For a discussion of security in Oracle HRMS and how to set it up to meet your requirements, refer to the help topics on Security, Oracle HRMS Configuring, Reporting, and System Administration Guide, and to the implementation steps for User Security
This essay does not repeat the definitions and description in the setup steps and security chapter. It builds on that information to describe the objects and processes that implement the security system. Read this essay if you need to:
Add custom tables to the standard security system
Integrate your own security system with the supplied mechanisms
All Oracle Applications users access the system through a responsibility that is linked to a security group and a security profile. The security group determines which business group the user can access. The security profile determines which records (related to organizations, positions and payrolls) the user can access within the business group.
There are two types of security profile:
Unrestricted
Restricted
A responsibility with an unrestricted security profile has unrestricted access to data in Oracle HRMS tables. It connects to the APPS Oracle User. If you connect to an unrestricted security profile, the data you see when you select from a secure view is the same data you see if you select from the table on which the secure view is based.
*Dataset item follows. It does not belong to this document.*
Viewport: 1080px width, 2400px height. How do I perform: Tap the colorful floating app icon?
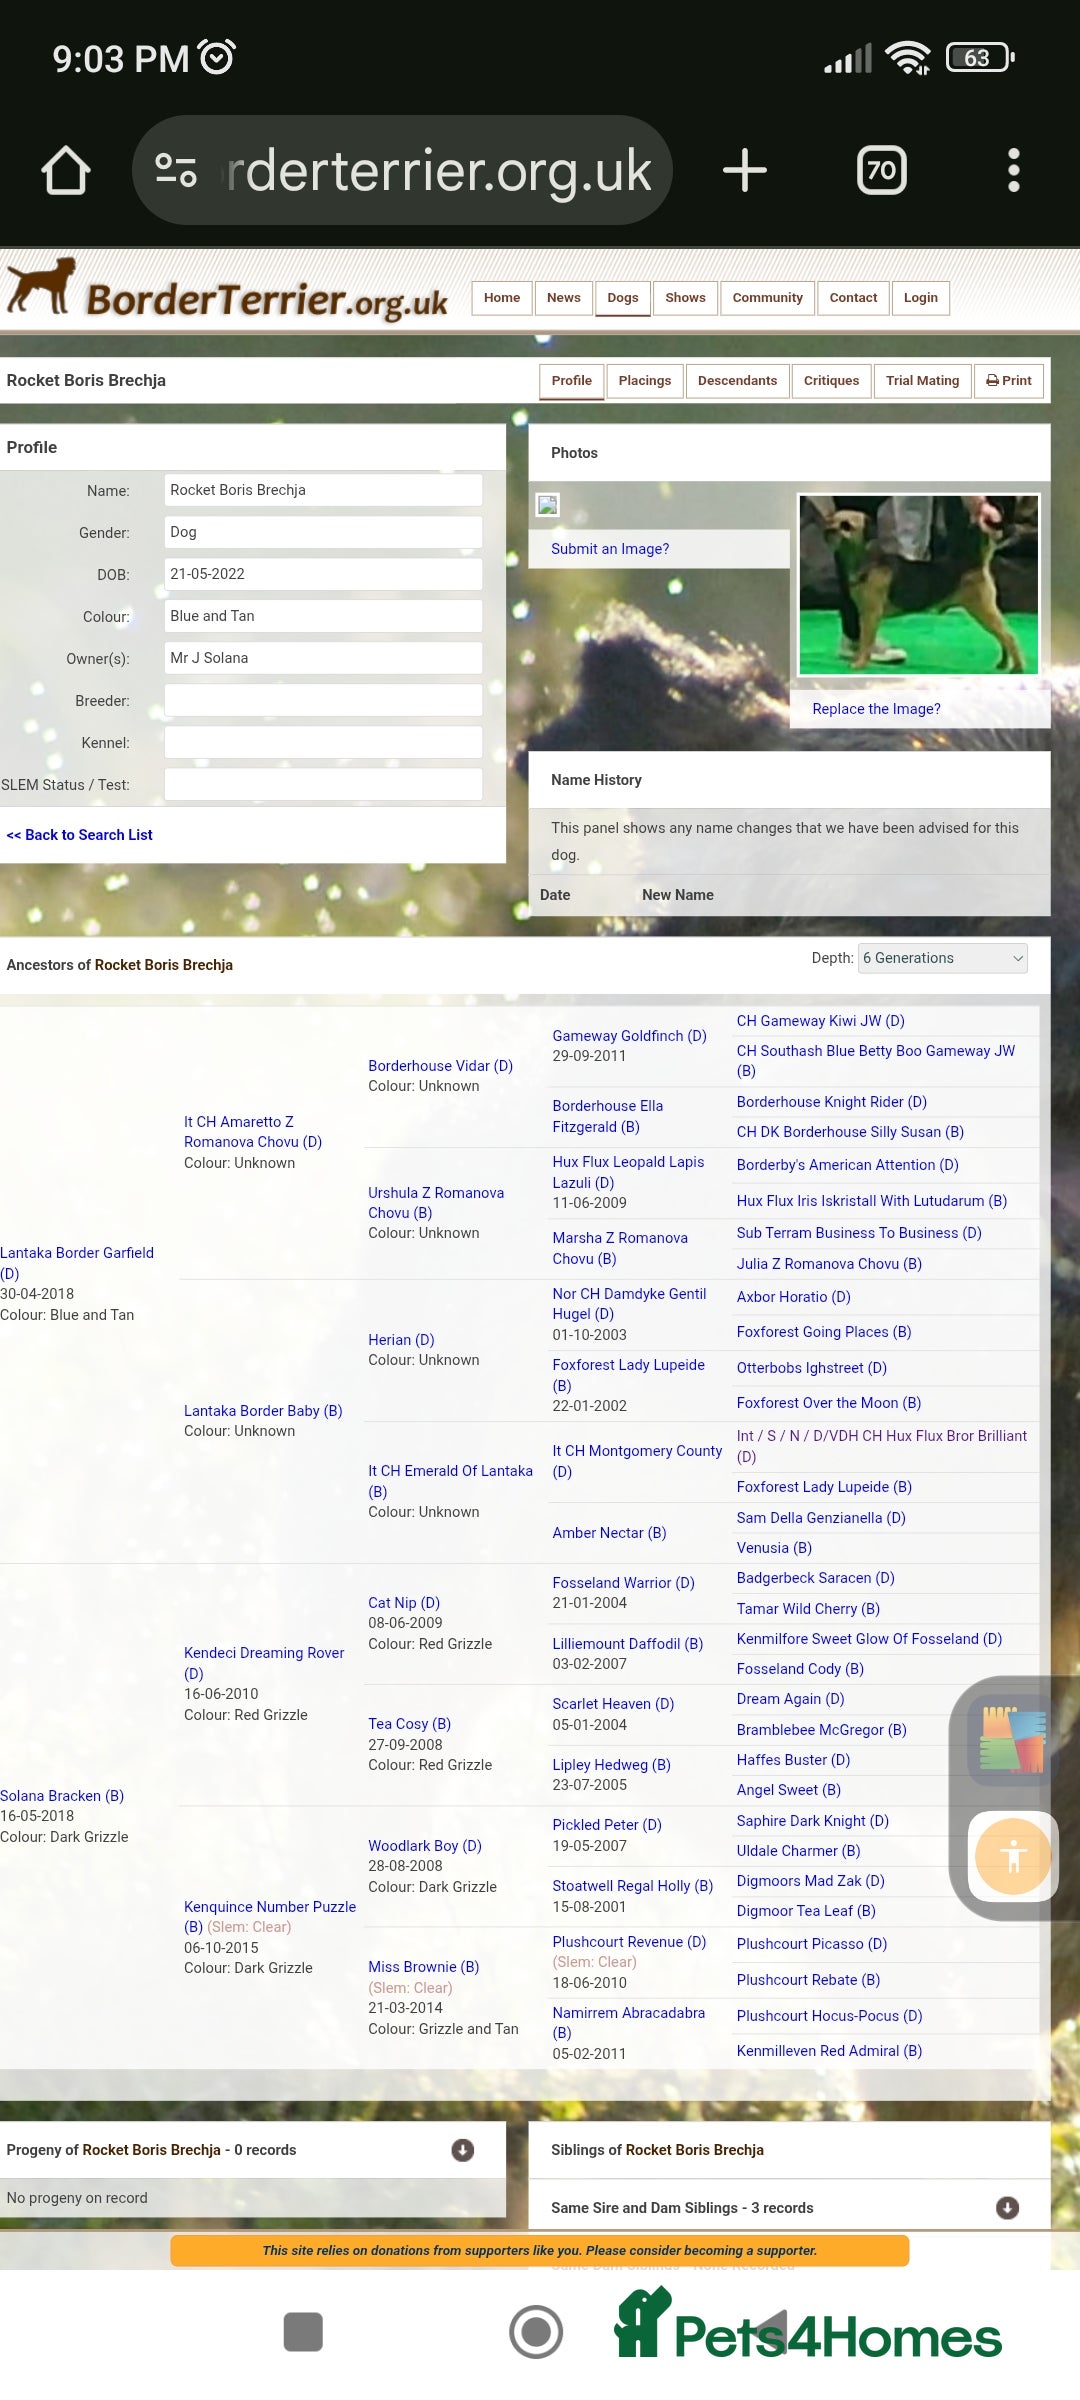pos(1012,1740)
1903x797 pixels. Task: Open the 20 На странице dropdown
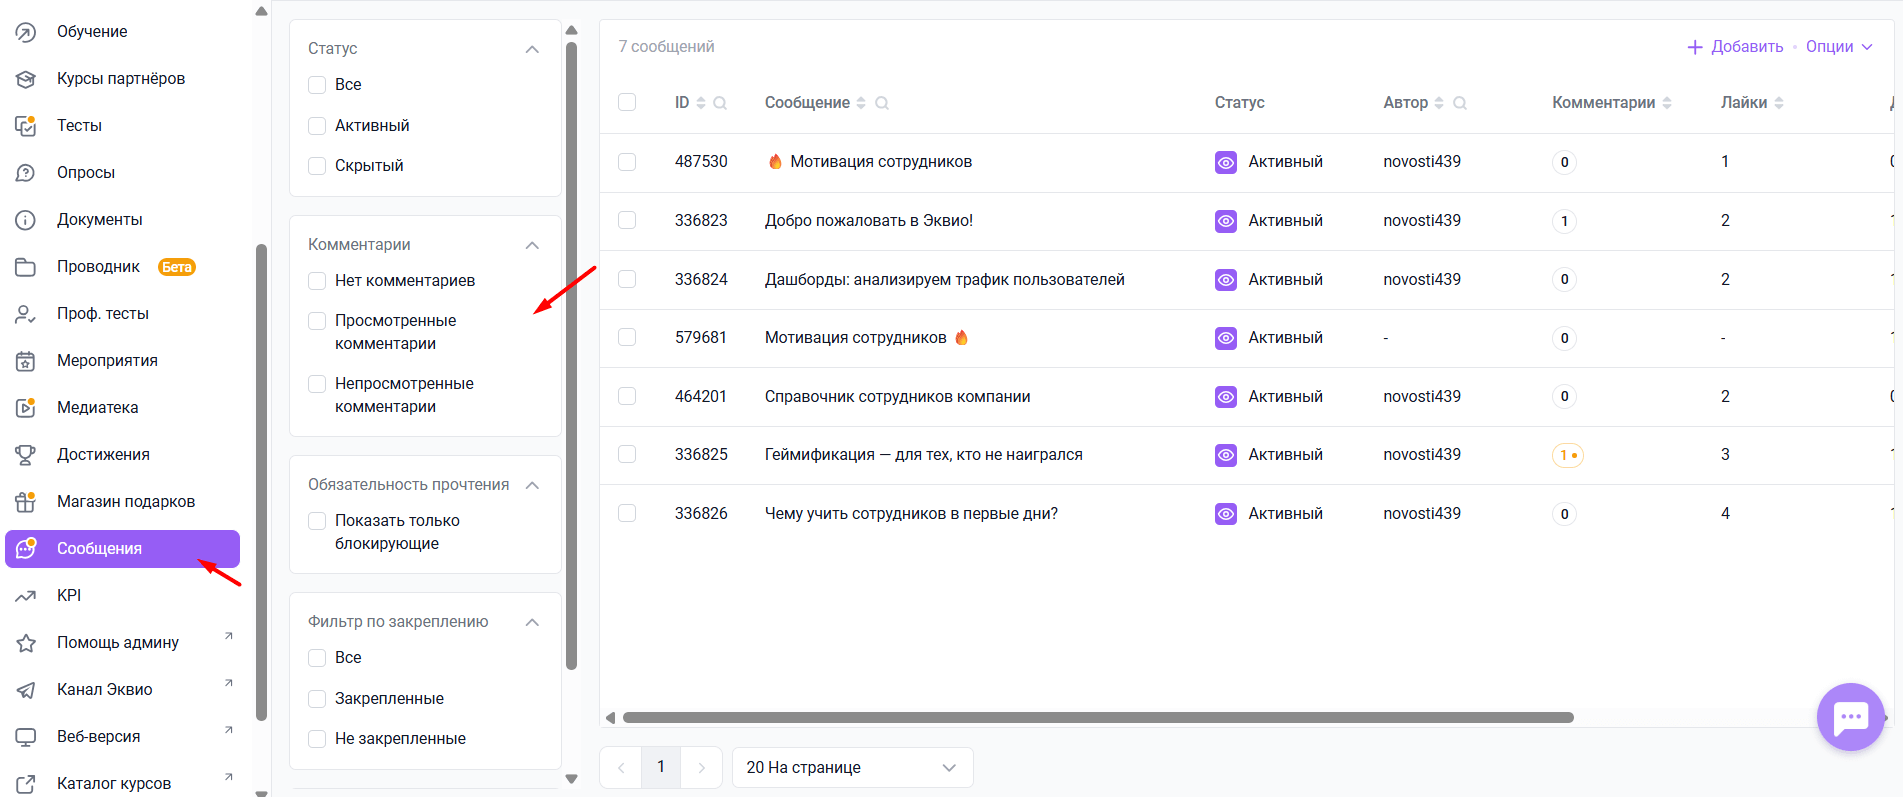coord(852,768)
When you connect to the APPS Oracle User with a restricted security profile you can access the secure tables directly if you want to bypass the security restrictions defined in your security profile. You might want to do this to perform uniqueness checks, or to resolve foreign keys.
Restricted security profiles can optionally make use of read-only, or reporting users. These are separate Oracle Users, one per restricted security profile, that have read-only access to Oracle tables and views. Reporting users do not have execute privilege on Oracle HRMS PL/SQL packages, and do not have direct access to the secured Oracle HRMS tables.
Restricted security profiles may restrict access to the following entities (the exact restrictions are determined by the definition of the security profiles):
Organizations
People
Assignments
Positions
Vacancies
Payrolls
All other entities are unrestricted; that is, restricted security profiles can access all records of tables, views and sequences associated with these entities.
The following Oracle HRMS tables are secured:
HR_ALL_ORGANIZATION_UNITS
PER_ALL_POSITIONS
HR_ALL_POSITIONS_F
PER_ALL_VACANCIES
PER_ALL_PEOPLE_F
PER_ALL_ASSIGNMENTS_F
PAY_ALL_PAYROLLS_F
Some of these tables (namely PER_ALL_PEOPLE_F, PER_ALL_ASSIGNMENTS_F, HR_ALL_POSITIONS_F, and PAY_ALL_PAYROLLS_F) are datetracked. The following table details the views that are based on the secured tables listed above.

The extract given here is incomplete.